The outputs of the pre- and post-hooks are validated and, if they don't comply with the defined schemas, an internal server error will be returned to the client. Information about the invalid event, as well as details about the parsing errors, will be logged to CloudWatch.

Development

Install NVM to manage your Node.js environment.

# uses version in .nvmrc
nvm install
nvm use

The package-lock.json was built with npm 8.5.0, so use at least this version.

There are several useful npm commands available to use locally:

# Install dependencies in package.json
npm install

# Run the build command in each of the packages (runs webpack)
npm run build

# Run ESLint
npm run lint

# To run tests for all packages
npm run test

# To build API docs from the api spec
npm run build-api-docs # TODO: this fails

Running Locally

Before the API can be run, Elasticsearch and Localstack need to be running. There is a docker-compose.yml file to simplify running Elasticsearch locally:

docker-compose up -d

The API can then be run with:

npm run serve

Connect to the server on http://localhost:3000/

Other configurations can be passed as shell environment variables, e.g.,

export ENABLE_TRANSACTIONS_EXTENSION=true
export ES_HOST='https://search-stac-server-dev-es-7awl6h344qlpvly.us-west-2.es.amazonaws.com'
npm run serve

Running Unit Tests

stac-server uses ava to execute tests.

# alias to run unit tests
npm test

# run unit tests in tests directory
npm run test:unit

# run unit tests with coverage
npm run test:coverage

# run tests from a single test file whose titles match 'foobar*'
npx ava tests/test-es.js --match='foobar*'

Running System and Integration Tests

The System and Integration tests use an Elasticsearch server running in Docker and a local instance of the API.

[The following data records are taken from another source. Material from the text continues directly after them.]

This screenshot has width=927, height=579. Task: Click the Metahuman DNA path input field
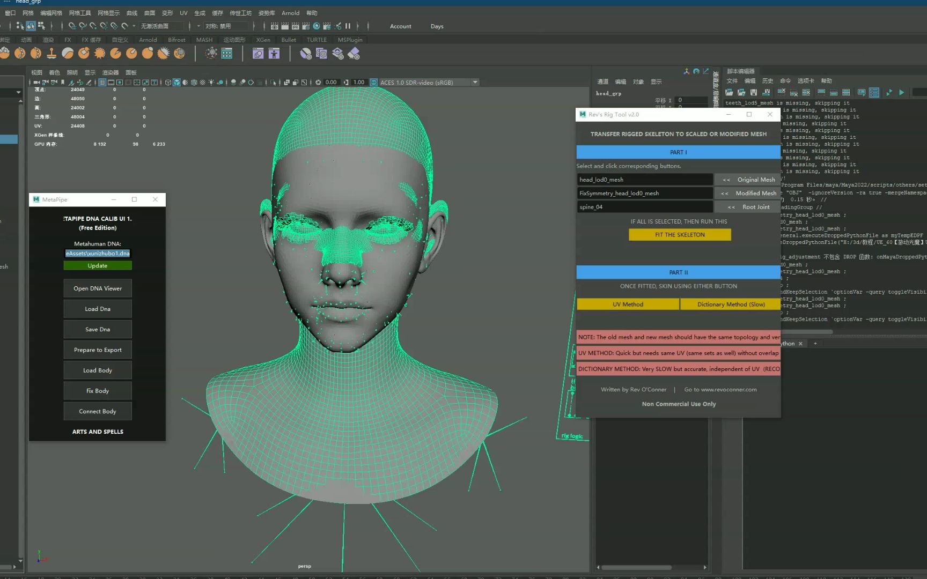pos(97,254)
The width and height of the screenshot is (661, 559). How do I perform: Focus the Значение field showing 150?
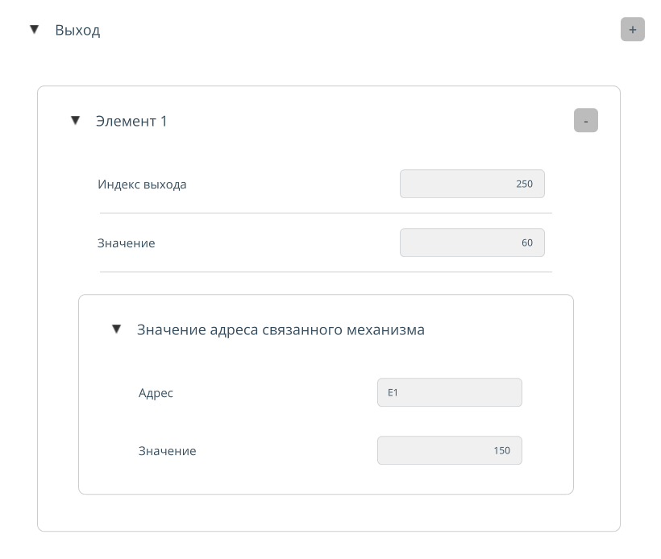(x=449, y=451)

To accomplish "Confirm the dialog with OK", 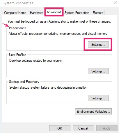I will point(60,128).
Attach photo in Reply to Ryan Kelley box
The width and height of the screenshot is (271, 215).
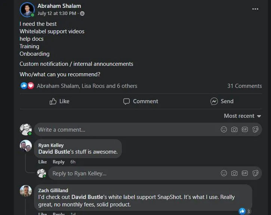point(234,173)
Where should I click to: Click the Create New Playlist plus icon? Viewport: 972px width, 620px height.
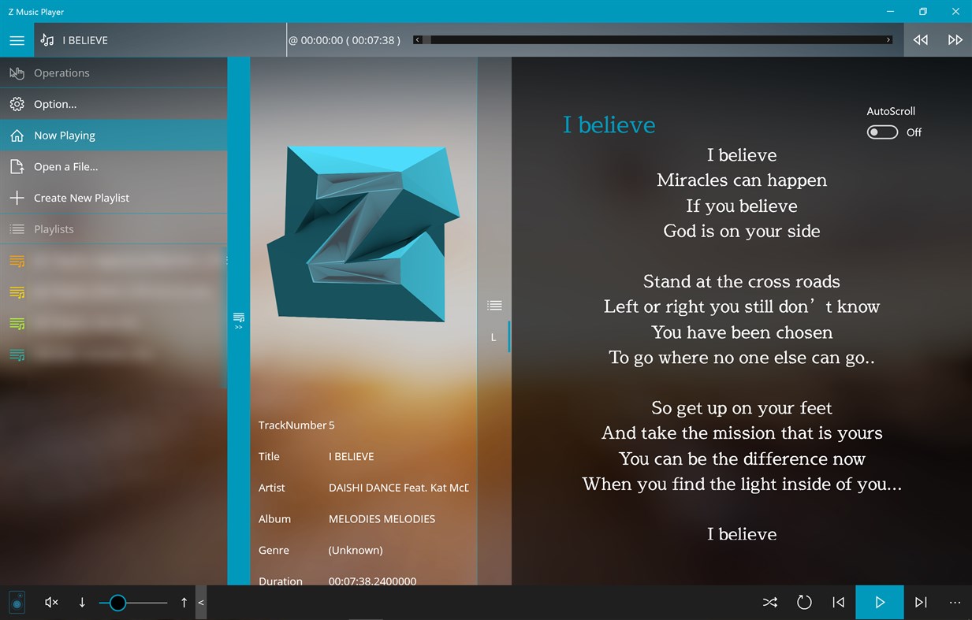click(16, 198)
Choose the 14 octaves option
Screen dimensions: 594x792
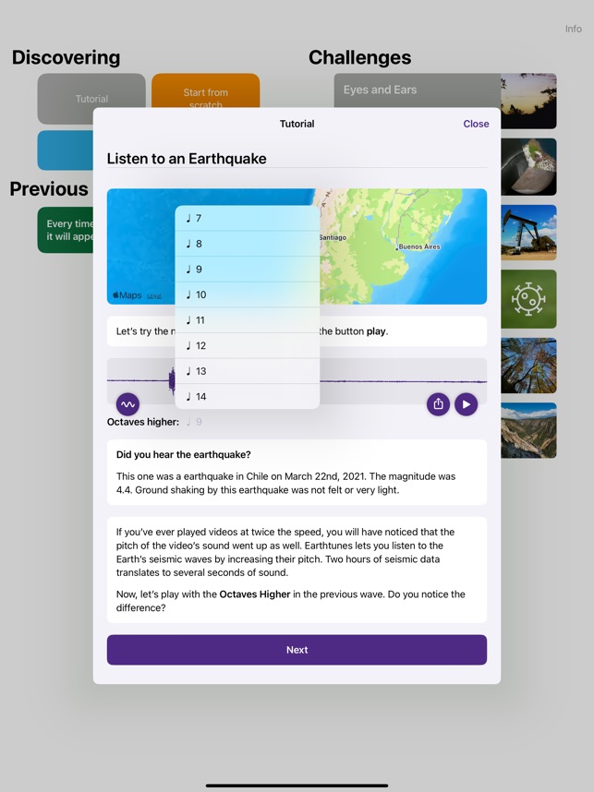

When the system tests run, they:

  1. Wait for Elasticsearch to be available
  2. Delete all indices from Elasticsearch
  3. Start an instance of the API. That API will be available at http://localhost:3000/dev/
  4. Wait for the API to be available
  5. Run the system tests in ./tests/system/test-*.js
  6. Stop the API

Before running the system tests, make sure to start Elasticsearch using:

docker-compose up -d

Running these tests requires the timeout utility is installed. On Linux, this is probably already installed, and on macOS it can be installed with brew install coreutils.

Once Elasticsearch has been started, run the system tests:

npm run test:system

A subset of system tests may be run by providing a glob matching the test files to run:

npm run test:system test-api-item-*

Run the integration tests (Note: currently none exist):

npm run test:integration

Updating the OpenAPI specification

The OpenAPI specification is served by the endpoint /api.

This file is location in src/lambdas/api/openapi.yaml.

When the API is updated to a new STAC API release, this file must be updated. To update it, first install yq, then run:

bin/build-openapi.sh

This script combines all of the STAC API OpenAPI definitions for each conformance class into one file.

Next, edit that file to make it specific to this server. For example:

  • edit to change the title from STAC API - Item Search to just STAC API
  • remove all of the Filter Extension references
  • Fix each endpoint, especially the Landing Page defintion, which gets duplicated
  • Add definitions for each tag

To validate the resulting OpenAPI file, run

npm run check-openapi

and fix any errors or warnings.

About

stac-server was forked from sat-api. Stac-server is for STAC versions 0.9.0+, while sat-api exists for versions of STAC prior to 0.9.0.